▸ **What you should do**
Retype the material that opens with the line containing "The width and height of the screenshot is (1152, 625)." and closes with the line containing "795x543 pixels. (180, 11)", keeping both of those lines and changing nothing.

== Records shown ==

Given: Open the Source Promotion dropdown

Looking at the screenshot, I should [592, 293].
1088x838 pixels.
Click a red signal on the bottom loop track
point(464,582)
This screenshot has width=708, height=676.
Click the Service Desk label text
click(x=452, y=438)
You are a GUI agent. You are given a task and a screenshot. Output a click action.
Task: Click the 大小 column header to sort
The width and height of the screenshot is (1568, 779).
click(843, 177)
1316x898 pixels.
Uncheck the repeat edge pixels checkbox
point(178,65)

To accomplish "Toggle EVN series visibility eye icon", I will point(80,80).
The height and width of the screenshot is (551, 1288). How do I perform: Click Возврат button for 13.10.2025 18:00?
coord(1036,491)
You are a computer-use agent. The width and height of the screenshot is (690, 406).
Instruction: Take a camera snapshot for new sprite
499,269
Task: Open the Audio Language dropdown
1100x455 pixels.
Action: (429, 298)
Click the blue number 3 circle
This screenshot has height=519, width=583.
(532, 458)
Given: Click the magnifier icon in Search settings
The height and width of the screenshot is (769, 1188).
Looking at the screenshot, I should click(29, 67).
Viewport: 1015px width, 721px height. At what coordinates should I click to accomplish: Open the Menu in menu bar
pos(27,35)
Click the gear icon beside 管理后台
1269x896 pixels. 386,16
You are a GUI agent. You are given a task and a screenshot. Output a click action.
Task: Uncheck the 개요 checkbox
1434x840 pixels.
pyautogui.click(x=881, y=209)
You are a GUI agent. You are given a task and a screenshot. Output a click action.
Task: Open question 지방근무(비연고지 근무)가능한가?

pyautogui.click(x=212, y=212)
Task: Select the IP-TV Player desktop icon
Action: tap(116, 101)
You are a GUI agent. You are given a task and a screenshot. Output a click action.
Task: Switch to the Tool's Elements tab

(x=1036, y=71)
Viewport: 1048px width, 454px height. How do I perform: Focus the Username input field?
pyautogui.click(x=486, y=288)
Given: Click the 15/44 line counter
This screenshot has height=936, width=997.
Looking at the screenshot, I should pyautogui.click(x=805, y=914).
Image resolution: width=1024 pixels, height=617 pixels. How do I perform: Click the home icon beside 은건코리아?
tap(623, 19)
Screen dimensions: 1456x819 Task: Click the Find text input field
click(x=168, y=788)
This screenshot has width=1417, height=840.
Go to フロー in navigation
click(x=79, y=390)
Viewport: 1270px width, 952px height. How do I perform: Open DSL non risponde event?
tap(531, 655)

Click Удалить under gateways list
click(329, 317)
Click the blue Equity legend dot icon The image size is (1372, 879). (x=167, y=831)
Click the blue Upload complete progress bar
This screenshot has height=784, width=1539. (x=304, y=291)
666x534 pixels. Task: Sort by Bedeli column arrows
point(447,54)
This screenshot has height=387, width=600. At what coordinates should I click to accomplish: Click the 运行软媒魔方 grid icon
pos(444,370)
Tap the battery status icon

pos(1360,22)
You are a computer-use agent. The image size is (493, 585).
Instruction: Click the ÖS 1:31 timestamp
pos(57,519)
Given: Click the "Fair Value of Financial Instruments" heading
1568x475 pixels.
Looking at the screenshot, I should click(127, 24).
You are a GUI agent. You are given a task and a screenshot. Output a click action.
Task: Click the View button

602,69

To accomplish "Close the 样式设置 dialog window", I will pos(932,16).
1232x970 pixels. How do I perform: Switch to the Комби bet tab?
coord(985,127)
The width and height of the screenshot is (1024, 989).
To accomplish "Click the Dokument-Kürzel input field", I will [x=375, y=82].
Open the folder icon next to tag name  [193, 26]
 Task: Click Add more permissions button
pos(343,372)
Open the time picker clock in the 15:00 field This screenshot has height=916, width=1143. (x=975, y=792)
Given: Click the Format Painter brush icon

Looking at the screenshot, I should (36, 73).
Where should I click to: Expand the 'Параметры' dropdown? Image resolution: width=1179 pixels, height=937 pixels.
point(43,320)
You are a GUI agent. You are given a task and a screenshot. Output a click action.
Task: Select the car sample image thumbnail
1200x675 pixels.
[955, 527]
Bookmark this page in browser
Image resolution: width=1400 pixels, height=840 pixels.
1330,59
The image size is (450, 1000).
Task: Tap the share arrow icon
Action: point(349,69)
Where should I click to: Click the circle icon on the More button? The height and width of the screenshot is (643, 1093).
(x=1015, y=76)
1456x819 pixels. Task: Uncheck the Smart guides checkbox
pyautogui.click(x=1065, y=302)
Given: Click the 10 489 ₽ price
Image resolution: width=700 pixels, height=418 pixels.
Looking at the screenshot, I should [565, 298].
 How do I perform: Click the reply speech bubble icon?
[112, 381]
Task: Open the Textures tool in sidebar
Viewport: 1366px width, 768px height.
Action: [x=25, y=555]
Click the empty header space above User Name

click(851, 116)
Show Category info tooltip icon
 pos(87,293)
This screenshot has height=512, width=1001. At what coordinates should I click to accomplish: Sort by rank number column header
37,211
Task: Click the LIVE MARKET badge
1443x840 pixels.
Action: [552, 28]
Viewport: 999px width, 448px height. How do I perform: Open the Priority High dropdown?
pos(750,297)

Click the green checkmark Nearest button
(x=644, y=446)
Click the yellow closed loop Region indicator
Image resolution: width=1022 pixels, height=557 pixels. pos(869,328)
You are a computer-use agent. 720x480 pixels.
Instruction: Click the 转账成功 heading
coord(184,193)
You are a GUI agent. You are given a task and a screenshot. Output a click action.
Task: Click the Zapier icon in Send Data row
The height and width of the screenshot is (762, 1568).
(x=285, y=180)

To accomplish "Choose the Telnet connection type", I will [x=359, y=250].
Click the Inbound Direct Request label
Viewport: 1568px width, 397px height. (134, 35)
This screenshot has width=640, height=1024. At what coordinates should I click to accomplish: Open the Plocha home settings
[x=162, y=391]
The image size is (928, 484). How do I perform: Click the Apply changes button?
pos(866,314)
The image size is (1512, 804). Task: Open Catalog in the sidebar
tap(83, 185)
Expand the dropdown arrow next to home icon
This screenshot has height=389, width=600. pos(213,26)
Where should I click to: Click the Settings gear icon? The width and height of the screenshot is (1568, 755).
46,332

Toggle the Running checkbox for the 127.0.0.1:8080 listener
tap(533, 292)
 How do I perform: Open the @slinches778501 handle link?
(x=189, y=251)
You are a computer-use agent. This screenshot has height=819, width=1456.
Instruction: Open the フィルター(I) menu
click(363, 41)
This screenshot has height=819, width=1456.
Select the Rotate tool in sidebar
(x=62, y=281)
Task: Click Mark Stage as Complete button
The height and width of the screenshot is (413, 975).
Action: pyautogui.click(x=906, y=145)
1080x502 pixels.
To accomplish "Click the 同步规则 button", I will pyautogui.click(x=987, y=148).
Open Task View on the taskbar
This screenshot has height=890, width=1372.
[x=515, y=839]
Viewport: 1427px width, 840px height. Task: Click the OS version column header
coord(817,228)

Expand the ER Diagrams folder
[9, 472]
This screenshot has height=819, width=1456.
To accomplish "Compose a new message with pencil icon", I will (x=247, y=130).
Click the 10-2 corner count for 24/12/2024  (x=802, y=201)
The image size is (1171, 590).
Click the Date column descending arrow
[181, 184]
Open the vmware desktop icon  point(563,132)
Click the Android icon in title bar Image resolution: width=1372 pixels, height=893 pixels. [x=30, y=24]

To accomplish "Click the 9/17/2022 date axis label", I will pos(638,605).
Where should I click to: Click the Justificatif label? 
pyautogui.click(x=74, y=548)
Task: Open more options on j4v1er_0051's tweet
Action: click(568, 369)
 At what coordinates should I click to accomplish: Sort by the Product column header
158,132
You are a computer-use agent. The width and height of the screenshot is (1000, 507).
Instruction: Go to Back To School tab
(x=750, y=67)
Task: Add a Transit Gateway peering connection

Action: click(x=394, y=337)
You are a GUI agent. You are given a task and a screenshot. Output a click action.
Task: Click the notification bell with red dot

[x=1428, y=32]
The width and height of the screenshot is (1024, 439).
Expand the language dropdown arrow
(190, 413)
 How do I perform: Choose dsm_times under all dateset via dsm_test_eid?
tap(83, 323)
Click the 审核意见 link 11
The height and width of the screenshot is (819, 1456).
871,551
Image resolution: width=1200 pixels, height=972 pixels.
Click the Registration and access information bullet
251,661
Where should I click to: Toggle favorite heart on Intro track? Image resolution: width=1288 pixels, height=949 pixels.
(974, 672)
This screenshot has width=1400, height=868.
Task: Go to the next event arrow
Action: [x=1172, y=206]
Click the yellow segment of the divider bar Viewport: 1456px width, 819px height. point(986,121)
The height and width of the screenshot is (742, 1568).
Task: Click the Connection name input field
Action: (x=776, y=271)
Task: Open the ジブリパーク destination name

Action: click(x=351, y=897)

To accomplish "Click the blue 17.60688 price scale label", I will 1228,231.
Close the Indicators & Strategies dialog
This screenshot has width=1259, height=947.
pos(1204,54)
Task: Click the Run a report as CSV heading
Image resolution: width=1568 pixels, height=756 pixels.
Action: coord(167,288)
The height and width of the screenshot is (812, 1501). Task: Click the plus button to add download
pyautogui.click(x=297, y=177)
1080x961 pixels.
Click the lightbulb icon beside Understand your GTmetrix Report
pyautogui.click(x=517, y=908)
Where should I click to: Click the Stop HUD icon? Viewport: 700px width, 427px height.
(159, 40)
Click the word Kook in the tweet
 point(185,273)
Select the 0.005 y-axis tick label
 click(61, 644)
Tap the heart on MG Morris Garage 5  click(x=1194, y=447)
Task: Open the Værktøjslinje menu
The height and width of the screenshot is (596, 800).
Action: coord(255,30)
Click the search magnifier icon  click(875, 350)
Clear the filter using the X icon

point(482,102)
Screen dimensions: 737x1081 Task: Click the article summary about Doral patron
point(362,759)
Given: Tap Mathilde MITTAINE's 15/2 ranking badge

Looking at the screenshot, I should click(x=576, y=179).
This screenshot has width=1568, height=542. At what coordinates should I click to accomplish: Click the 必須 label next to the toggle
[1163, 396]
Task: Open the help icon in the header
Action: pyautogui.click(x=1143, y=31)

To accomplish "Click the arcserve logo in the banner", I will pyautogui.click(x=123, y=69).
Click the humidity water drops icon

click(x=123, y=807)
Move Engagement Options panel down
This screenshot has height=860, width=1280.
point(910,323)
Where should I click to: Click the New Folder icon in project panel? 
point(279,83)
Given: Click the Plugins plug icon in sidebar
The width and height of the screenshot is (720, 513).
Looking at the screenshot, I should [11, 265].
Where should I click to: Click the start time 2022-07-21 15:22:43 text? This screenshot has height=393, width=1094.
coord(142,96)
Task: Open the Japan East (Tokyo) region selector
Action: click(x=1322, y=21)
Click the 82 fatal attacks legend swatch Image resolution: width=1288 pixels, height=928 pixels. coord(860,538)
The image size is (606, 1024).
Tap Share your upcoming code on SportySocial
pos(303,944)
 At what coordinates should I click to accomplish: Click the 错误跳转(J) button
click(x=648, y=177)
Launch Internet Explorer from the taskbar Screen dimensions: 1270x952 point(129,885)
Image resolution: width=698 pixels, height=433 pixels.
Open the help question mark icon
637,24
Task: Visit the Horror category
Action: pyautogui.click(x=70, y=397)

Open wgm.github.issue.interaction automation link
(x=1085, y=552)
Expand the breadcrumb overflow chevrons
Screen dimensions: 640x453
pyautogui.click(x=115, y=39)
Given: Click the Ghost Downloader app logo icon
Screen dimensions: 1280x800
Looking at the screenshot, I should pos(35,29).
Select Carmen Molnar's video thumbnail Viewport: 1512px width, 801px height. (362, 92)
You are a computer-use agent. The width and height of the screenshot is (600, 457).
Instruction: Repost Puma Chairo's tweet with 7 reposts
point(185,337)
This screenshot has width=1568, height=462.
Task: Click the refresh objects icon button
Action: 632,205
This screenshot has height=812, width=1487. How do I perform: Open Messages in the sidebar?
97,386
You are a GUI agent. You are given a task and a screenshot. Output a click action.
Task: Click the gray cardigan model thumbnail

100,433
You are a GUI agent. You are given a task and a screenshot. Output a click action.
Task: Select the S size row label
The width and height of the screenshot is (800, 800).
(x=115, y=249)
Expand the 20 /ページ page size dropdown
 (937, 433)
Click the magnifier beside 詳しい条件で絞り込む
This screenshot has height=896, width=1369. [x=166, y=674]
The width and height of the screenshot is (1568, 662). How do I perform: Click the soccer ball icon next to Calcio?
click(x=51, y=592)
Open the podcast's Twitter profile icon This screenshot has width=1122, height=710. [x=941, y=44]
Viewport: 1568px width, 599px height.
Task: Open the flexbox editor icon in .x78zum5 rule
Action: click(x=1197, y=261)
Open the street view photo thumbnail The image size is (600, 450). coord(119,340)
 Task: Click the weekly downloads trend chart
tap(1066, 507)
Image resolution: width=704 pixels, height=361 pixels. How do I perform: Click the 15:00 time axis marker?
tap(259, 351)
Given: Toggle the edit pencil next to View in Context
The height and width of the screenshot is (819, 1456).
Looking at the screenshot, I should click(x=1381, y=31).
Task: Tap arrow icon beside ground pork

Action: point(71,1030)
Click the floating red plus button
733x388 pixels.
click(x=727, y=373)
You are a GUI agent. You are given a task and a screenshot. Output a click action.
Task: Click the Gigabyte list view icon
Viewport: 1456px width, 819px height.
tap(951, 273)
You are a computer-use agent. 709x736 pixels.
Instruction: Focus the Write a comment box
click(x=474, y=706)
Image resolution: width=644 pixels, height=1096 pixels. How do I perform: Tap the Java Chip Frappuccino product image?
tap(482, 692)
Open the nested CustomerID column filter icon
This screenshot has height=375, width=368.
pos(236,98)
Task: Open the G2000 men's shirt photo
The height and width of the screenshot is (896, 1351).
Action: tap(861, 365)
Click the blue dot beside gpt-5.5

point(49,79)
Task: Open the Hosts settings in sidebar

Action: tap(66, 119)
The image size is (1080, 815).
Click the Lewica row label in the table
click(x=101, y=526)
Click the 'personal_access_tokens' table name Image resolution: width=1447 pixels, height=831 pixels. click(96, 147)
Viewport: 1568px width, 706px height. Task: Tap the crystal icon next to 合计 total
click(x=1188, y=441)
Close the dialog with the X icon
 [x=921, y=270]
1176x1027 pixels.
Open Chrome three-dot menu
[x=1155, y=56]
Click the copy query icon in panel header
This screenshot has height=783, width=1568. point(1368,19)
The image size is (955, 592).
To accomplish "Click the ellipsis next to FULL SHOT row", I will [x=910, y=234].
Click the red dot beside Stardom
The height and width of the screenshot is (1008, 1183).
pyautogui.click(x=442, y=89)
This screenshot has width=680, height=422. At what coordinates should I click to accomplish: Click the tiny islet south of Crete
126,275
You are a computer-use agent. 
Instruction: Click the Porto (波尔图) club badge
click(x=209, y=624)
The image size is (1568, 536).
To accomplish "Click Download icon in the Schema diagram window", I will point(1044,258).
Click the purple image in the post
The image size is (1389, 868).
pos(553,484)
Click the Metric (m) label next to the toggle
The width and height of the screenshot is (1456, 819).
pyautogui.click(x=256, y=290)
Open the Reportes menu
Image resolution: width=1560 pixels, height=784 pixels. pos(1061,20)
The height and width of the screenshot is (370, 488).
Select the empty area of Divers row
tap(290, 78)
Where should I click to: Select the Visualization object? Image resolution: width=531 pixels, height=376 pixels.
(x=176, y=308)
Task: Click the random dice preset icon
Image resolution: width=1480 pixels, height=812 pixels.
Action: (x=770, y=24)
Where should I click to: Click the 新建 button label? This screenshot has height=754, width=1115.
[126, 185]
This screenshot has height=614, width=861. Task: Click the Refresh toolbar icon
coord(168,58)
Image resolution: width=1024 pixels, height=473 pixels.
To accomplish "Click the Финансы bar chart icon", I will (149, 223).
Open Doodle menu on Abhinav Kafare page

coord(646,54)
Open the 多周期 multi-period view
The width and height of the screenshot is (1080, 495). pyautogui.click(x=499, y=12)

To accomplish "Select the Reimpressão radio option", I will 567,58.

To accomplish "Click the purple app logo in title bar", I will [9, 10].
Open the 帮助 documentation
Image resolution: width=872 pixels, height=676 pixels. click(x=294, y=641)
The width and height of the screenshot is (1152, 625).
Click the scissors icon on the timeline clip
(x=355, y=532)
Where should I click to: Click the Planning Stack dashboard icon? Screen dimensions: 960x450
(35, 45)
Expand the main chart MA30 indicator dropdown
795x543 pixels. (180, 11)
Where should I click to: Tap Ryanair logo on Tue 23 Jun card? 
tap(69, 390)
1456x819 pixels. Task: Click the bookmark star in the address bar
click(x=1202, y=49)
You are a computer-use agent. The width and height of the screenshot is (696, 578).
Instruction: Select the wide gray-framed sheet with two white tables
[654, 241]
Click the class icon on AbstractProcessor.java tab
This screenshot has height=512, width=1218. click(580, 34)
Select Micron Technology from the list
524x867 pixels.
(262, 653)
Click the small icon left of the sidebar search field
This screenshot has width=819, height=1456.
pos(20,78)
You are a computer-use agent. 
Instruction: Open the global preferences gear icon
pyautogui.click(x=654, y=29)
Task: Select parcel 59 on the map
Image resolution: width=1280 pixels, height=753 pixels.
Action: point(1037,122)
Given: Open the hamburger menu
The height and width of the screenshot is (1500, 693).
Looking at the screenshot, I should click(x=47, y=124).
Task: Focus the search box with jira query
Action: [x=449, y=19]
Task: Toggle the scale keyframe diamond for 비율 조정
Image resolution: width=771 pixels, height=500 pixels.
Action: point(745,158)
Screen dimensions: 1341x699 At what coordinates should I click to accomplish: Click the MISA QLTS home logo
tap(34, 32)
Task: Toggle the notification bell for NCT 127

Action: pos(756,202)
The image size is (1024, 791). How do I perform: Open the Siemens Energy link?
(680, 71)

===

▸ **Solved exercise**
The width and height of the screenshot is (1152, 625).
Click the scissors icon on the timeline clip
(x=355, y=532)
Where should I click to: Click the Planning Stack dashboard icon? Screen dimensions: 960x450
(35, 45)
Expand the main chart MA30 indicator dropdown
795x543 pixels. (180, 11)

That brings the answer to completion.